→ About this task
Scan the entries below, and for each line that includes the word "price", make a copy.
-- Supplied data follows --
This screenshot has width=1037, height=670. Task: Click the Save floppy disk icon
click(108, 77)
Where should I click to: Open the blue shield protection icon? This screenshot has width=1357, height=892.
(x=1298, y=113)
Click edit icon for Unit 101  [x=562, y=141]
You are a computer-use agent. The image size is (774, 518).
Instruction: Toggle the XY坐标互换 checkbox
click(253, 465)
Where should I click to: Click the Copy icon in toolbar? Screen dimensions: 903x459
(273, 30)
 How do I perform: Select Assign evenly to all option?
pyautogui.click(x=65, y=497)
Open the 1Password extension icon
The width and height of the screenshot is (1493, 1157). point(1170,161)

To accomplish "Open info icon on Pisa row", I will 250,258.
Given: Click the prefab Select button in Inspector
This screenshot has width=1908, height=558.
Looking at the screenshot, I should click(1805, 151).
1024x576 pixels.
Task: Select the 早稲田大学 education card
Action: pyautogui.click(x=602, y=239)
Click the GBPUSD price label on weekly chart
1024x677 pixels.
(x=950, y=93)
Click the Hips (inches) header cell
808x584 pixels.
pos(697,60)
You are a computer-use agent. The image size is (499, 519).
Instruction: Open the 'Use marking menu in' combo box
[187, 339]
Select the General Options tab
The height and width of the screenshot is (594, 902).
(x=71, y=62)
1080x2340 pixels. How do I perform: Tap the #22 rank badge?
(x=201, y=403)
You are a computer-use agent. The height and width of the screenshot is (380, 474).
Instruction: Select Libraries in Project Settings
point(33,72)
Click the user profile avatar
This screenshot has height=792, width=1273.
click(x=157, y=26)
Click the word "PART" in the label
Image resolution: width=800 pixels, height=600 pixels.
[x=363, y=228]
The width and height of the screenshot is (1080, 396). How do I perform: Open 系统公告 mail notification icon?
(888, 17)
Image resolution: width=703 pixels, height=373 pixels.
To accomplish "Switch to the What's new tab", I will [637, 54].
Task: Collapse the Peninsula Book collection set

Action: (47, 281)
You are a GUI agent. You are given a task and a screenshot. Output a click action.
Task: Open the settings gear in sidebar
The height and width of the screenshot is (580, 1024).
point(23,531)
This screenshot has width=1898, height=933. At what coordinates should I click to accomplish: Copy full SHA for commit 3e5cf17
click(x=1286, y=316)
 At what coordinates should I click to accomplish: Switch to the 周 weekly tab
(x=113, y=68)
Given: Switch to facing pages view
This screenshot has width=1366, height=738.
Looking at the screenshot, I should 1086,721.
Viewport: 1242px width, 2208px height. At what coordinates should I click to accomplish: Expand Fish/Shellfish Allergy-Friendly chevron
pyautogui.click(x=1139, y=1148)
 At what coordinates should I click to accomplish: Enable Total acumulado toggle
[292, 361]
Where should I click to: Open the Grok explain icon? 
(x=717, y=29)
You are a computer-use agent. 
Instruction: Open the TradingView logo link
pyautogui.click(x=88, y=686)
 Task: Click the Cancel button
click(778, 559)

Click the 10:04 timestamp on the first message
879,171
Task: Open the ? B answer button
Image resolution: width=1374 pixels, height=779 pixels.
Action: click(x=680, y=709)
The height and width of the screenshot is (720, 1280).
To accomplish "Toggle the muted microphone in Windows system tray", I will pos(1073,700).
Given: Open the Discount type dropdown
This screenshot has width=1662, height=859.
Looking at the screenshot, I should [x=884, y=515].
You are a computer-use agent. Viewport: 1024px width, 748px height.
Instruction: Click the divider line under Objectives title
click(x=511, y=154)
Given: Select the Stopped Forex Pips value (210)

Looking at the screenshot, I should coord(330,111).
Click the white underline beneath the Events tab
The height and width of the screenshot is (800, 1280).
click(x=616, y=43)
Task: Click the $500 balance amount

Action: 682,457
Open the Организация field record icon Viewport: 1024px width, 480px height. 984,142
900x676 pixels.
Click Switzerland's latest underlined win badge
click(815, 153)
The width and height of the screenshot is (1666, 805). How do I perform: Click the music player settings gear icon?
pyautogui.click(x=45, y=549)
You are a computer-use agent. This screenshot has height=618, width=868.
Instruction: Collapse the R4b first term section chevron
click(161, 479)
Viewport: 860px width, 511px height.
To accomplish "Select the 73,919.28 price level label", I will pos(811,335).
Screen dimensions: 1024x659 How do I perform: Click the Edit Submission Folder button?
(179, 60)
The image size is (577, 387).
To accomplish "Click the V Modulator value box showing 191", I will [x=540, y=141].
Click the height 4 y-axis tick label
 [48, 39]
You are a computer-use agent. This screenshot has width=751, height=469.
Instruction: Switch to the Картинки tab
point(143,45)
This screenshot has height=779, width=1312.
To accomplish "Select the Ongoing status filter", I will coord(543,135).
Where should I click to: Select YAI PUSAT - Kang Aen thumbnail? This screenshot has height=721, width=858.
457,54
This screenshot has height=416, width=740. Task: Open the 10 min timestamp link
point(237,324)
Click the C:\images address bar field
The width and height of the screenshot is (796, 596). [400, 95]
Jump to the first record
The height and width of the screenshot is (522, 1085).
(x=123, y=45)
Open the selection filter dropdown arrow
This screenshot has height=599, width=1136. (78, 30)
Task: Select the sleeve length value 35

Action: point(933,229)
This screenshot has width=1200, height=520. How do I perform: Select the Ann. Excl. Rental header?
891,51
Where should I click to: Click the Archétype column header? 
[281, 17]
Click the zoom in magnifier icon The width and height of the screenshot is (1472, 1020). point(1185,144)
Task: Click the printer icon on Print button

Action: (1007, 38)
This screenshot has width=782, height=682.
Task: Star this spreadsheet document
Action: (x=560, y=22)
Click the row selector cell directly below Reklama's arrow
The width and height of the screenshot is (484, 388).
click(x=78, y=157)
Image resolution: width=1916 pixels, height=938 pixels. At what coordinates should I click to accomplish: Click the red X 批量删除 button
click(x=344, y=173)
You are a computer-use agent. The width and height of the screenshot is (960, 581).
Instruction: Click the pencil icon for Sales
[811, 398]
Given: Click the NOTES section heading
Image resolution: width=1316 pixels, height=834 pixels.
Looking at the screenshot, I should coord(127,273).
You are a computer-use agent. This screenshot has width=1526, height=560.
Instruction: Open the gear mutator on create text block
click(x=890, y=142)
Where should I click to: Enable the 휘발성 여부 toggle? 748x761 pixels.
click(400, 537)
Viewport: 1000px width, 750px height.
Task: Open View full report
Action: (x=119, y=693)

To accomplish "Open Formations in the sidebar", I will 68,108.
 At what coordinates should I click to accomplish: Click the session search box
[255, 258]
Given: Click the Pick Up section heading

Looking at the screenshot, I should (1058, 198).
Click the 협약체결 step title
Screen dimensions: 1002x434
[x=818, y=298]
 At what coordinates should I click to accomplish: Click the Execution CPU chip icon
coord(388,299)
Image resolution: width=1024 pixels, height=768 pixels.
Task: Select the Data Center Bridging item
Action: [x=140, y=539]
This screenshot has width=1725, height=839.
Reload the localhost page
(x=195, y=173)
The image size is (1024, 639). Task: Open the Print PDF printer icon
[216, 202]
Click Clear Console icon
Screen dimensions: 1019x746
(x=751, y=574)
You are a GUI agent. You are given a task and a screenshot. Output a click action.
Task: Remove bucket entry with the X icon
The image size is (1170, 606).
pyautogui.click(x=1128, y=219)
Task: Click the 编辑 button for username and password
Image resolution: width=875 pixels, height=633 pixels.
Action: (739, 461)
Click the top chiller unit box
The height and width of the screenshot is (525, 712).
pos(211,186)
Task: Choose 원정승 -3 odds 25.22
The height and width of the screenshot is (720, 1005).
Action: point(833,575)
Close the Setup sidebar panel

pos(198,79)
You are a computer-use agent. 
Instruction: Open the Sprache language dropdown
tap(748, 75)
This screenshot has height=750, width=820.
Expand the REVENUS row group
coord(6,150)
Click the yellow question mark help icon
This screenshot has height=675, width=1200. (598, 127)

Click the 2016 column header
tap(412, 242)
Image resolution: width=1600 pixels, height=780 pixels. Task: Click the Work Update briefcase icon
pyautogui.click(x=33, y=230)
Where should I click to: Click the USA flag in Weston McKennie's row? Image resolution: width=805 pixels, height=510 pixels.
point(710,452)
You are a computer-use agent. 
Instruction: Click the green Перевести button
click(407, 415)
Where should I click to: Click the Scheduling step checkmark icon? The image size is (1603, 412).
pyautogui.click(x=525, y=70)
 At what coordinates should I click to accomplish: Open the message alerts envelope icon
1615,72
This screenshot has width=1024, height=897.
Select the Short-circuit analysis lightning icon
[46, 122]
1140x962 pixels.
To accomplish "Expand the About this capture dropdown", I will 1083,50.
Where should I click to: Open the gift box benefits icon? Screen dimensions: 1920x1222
-- Supplied data concluded --
→ Exercise result
Click the GBPUSD price label on weekly chart
To accomplish "Select the 73,919.28 price level label", I will pos(811,335).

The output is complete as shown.